Praktisch ist auch die HTML-Baumstruktur, die die hierarchische Position eines Objekts anzeigt und nicht zuletzt der schnellen Auswahl von Elementen dienen kann.



Der von GoLive erzeugte Sourcecode ist leider nicht besonders sauber, das heisst, es werden nach wie vor proprietäre Attribute eingefügt, da das Programm offenbar nur so Tabellen korrekt wieder einlesen kann. Auch die JavaScripts, die GoLive mit seinen Actions erzeugt, wirken nicht besonders aufgeräumt. Immerhin ist der Adobe-HTML-Editor in der Lage, importierten Code unverändert zu lassen.

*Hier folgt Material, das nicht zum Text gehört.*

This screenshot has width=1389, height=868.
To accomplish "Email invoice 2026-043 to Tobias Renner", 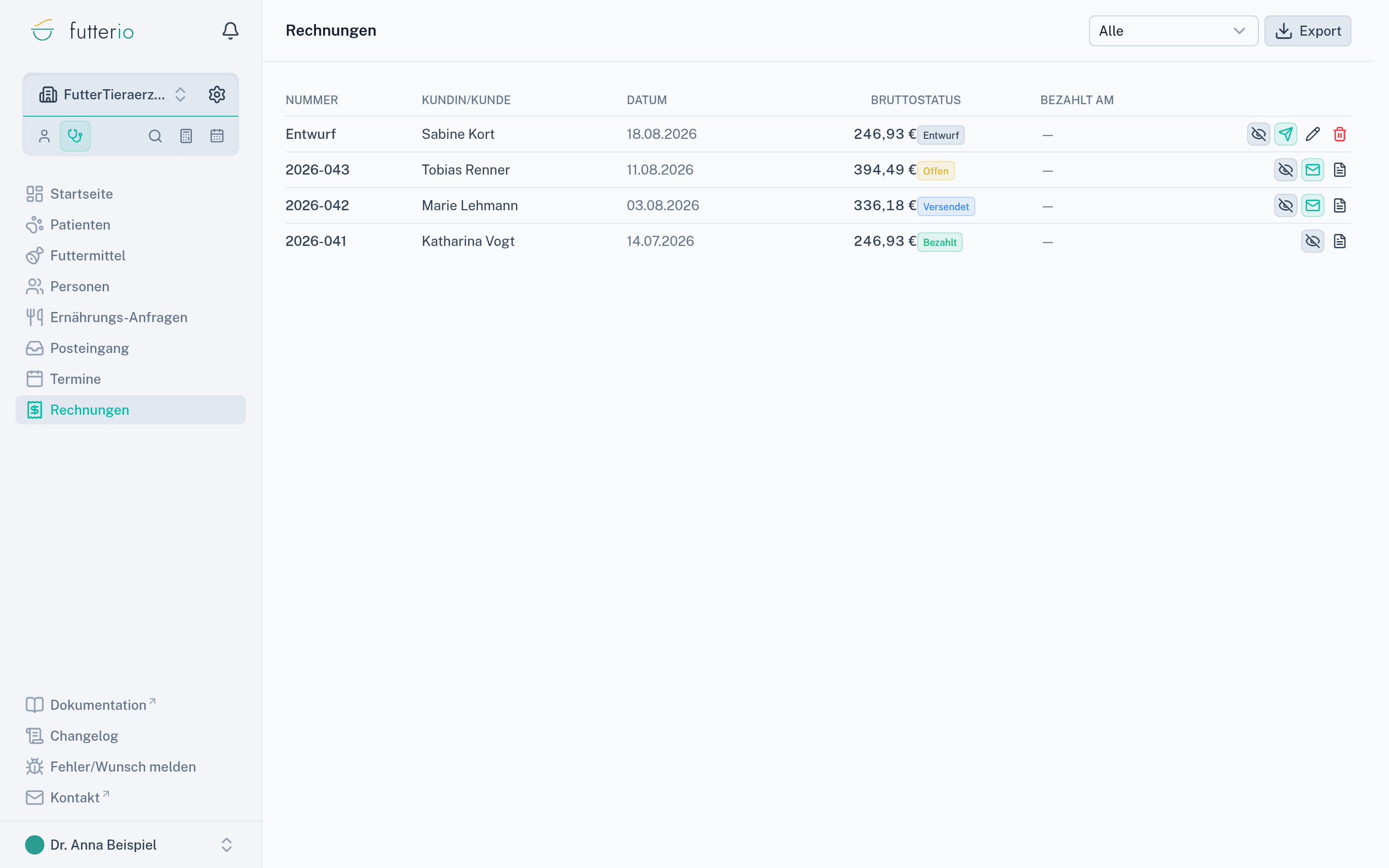I will (x=1312, y=170).
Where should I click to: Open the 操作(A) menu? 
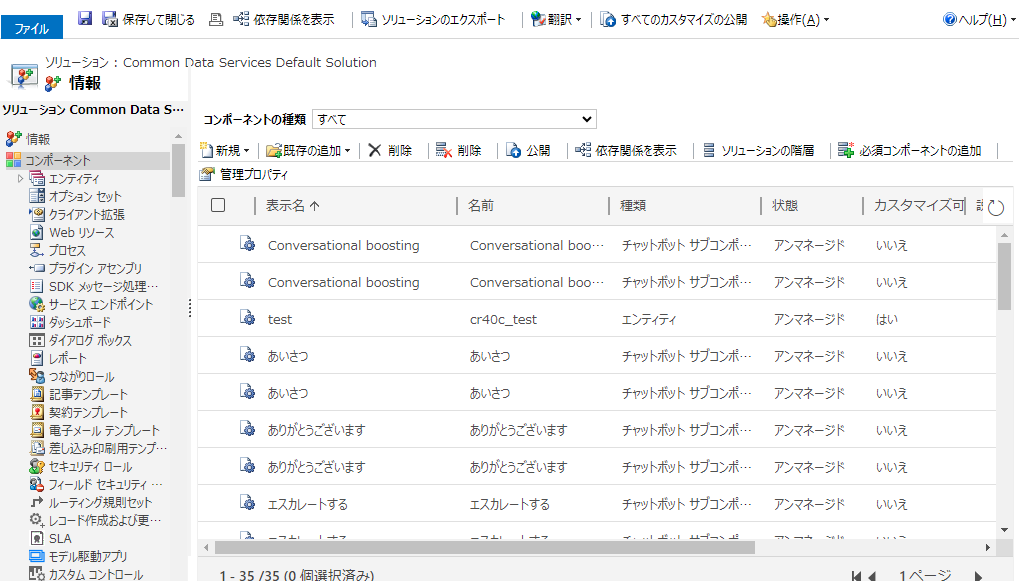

Erweiterte Website-Verwaltung

Schon frühere Versionen von GoLive besassen eine mächtige Website-Verwaltung. Diese wurde nun um eine Funktion für die Berichterstellung ergänzt. Neu dazugekommen ist ein Feature für die visuelle Konstruktion von Websites: Ähnlich wie in NetObjects Fusion und Microsoft FrontPage lassen sich hier Seiten ins Web einfügen, beliebig verschieben und verlinken sowie in Designgruppen zusammenfassen.



Die Unterstützung für den Webdav-Standard (Web Distributed Authoring and Versioning) ermöglicht nun die Entwicklung von Websites in Arbeitsgruppen. Dabei bietet GoLive ein umfassendes Featureset für die Erstellung, Bearbeitung, Verwaltung und Synchronisation von Webseiten und -sites.




Erweitert wurden auch die Funktionen für die Datenbankanbindung per Dynamic Link. Schliesslich bietet GoLive neuerdings ein Software Development Kit (SDK), mit dem sich das Programm um zusätzliche Funktionen erweitern oder die Oberfläche anpassen lässt. Das SDK kommt dabei komplett mit Interpreter und Debugger.



Insgesamt erscheint GoLive 5.0 mit seinen zahlreichen kleinen Änderungen und Verbesserungen als sehr gutes Layoutprogramm für Webdesigner. Die Bedienung ist dank den neuen Kontextmenüs und der erweiterten Undo-Funktion deutlich einfacher geworden. Viele der Neuerungen machen allerdings einen abgekupferten Eindruck oder waren schon längst überfällig, radikale Innovationen finden sich ausser den Smart Objects keine. Der Preis für GoLive 5.0 erscheint im Vergleich zu Produkten mit ähnlicher Funktionalität zu hoch.




Nachtrag der Redaktion

Im diesem Testbericht haben wir als negativen Punkt den hohen Preis angeführt. Mitte November hat Adobe den Preis nach unten korrigiert: Das Produkt ist ab sofort für 400 Franken erhältlich.